No, _really_ difficult constraints are recursive on variable arguments

ptrdiff_t countUntil(alias pred = "a == b", R, Rs...)(R haystack, Rs needles)
if (isForwardRange!R
    && Rs.length > 0
    && isForwardRange!(Rs[0]) == isInputRange!(Rs[0])
    && is(typeof(startsWith!pred(haystack, needles[0])))
    && (Rs.length == 1
    || is(typeof(countUntil!pred(haystack, needles[1 .. $])))))

https://github.com/dlang/phobos/blob/master/std/algorithm/searching.d#L768

> Here traits(constraintsCheck) would produce all messages for both checks if both fail.

List the output for a predicate that is invalid for the second needle, or a second needle that is an input range but not a forward range or a second needle that is not an input range but fails for some other reason.

In the first case you're in an is expression and typeof and the constraint comes from the failed constraint of the recursion of the current template that depends on another template (startsWith)
--
## TASK A
Answer these questions about the post on recursive template constraints:
(i) Which function's signature and constraint does the post show?
(ii) What is the default value of its pred parameter?
(iii) Which other template does the post's final paragraph say the constraint depends on?
## TASK B
Extend the post on recursive template constraints by writing what comes after its final line.
--
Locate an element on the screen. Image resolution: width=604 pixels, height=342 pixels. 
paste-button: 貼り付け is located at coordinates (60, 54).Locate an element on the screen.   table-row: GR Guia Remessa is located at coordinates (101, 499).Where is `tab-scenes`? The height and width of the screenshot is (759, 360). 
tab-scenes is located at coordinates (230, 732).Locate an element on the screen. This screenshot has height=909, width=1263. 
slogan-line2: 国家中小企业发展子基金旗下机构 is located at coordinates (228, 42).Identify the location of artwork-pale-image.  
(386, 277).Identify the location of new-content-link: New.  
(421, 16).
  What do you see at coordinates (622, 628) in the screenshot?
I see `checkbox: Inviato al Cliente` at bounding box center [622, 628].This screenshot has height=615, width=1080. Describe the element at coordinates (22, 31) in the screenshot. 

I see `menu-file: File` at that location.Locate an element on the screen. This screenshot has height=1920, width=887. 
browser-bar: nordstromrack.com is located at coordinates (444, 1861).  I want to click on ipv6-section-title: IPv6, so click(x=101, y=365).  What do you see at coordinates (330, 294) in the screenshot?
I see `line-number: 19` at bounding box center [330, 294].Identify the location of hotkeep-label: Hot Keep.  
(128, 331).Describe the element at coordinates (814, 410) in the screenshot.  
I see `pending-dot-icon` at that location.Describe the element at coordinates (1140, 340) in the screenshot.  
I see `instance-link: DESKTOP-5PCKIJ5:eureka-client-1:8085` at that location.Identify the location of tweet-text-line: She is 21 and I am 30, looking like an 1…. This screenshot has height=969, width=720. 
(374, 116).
--
## TASK RESPONSE A
(i) countUntil
(ii) "a == b"
(iii) startsWith

## TASK RESPONSE B
The second still doesn't enable expressing the fact the countUntil requires needles to either be elements or forward ranges, which is not at all obvious from the expression used to encode the sub-constraint.

The third you _have to_ use the CNF property or else you'll emit errors for unrelated things.

March 11, 2019
On Monday, 4 March 2019 at 14:50:11 UTC, Adam D. Ruppe wrote:
> One of the reddit comments posted this link:
>
> https://elm-lang.org/blog/compiler-errors-for-humans
>
> Wow, those error messages are MUCH better than D has. Want my opinion on the best thing D should change for productivity? Completely overhaul the error messages.

Another relevant blog post, this one about error message improvements in GCC 9: https://developers.redhat.com/blog/2019/03/08/usability-improvements-in-gcc-9/.

Not in the same league as what is described for Elm, but there may be useful ideas.

March 12, 2019
On Monday, 11 March 2019 at 23:41:13 UTC, Jon Degenhardt wrote:
> Not in the same league as what is described for Elm, but there may be useful ideas.

Still very nice, much better than dmd has. Look, they use color to highlight relevant information instead of pointless syntax!

I'm so jealous I am seriously considering forking the compiler just to improve my own productivity instead of waiting on upstream to take error messages seriously.
March 12, 2019
On Tuesday, 12 March 2019 at 00:07:19 UTC, Adam D. Ruppe wrote:
> I am seriously considering forking the compiler just to improve my own productivity instead of waiting on upstream to take error messages seriously.

Please don't, we'd love to have those patches!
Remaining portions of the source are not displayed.